The litigation arises out of the affairs of the Williams Improvement District situated within the boundaries of the Glenn-Colusa Irrigation District, and organized under the Statutes of 1927 (Statutes of 1927, p. 1415, Deering’s Gen. Laws, 1937, Act 3877a) authorizing such organization to meet the situation of any tract or contiguous tracts of land within any irrigation district and susceptible of irrigation by a system of laterals, ditches and pipes or requiring a system of pumps for the irrigation thereof separate and apart from the main irrigation system of said district.
Section 10 of the act reads as follows:
“Said board of directors and all other officers of said irrigation district shall have all the rights, powers and privileges concerning said improvement district, and lands thereof and the proceedings herein provided for, as such board may have concerning the irrigation district, of which it is a part, and including the right of said district to condemn lands and to acquire, own and hold property within said improvement districts.”

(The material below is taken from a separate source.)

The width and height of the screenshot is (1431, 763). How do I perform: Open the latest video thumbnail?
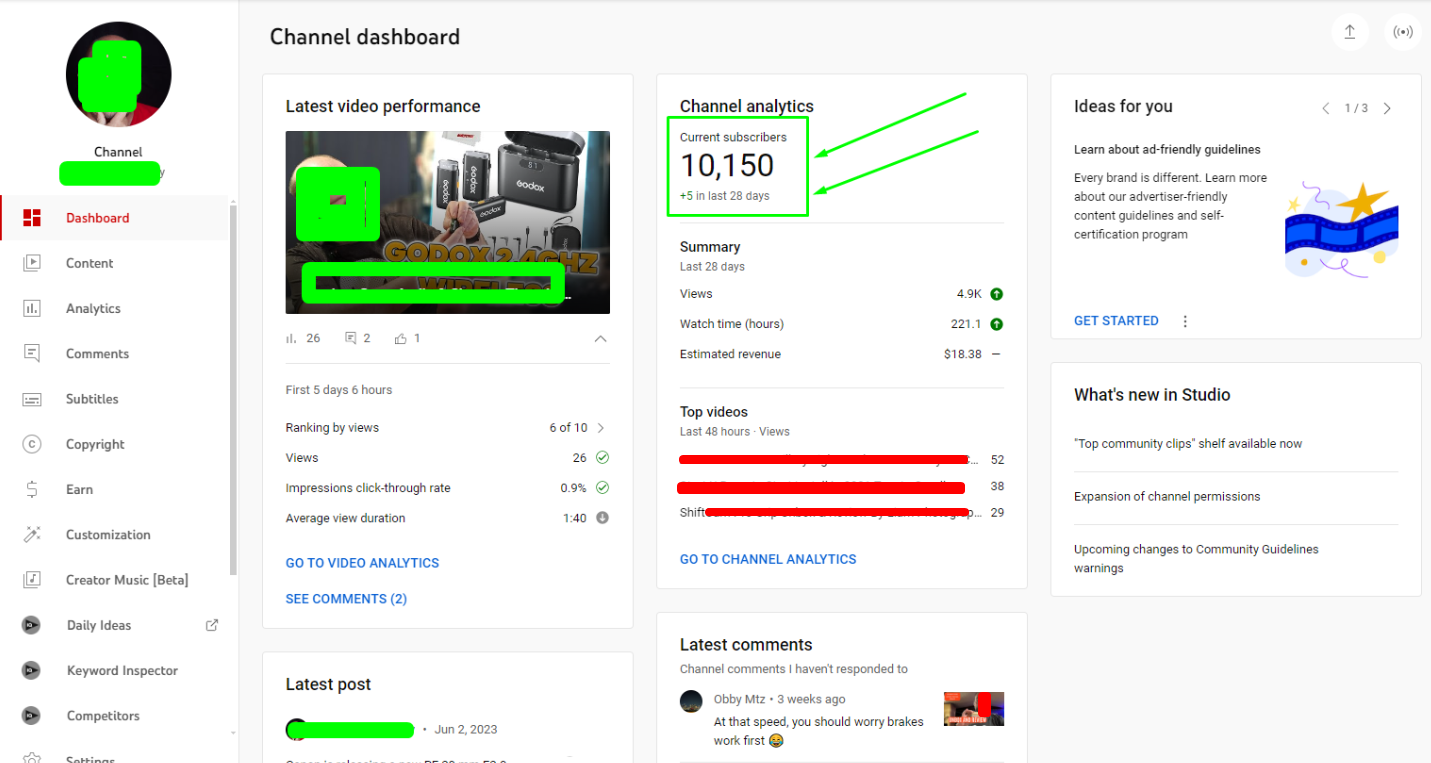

Under the statute, the Glenn-Colusa Irrigation District, through its directors, had the supervision and control of the [206]Williams Improvement District and exercised the same powers as conferred upon them by the Irrigation District Act.
Plaintiff is the owner and holder of certain obligations of the improvement district, known as warrants, which were issued by the irrigation district, which agreed to pay them. Such warrants matured January 1, 1932. They were unpaid when this action was commenced.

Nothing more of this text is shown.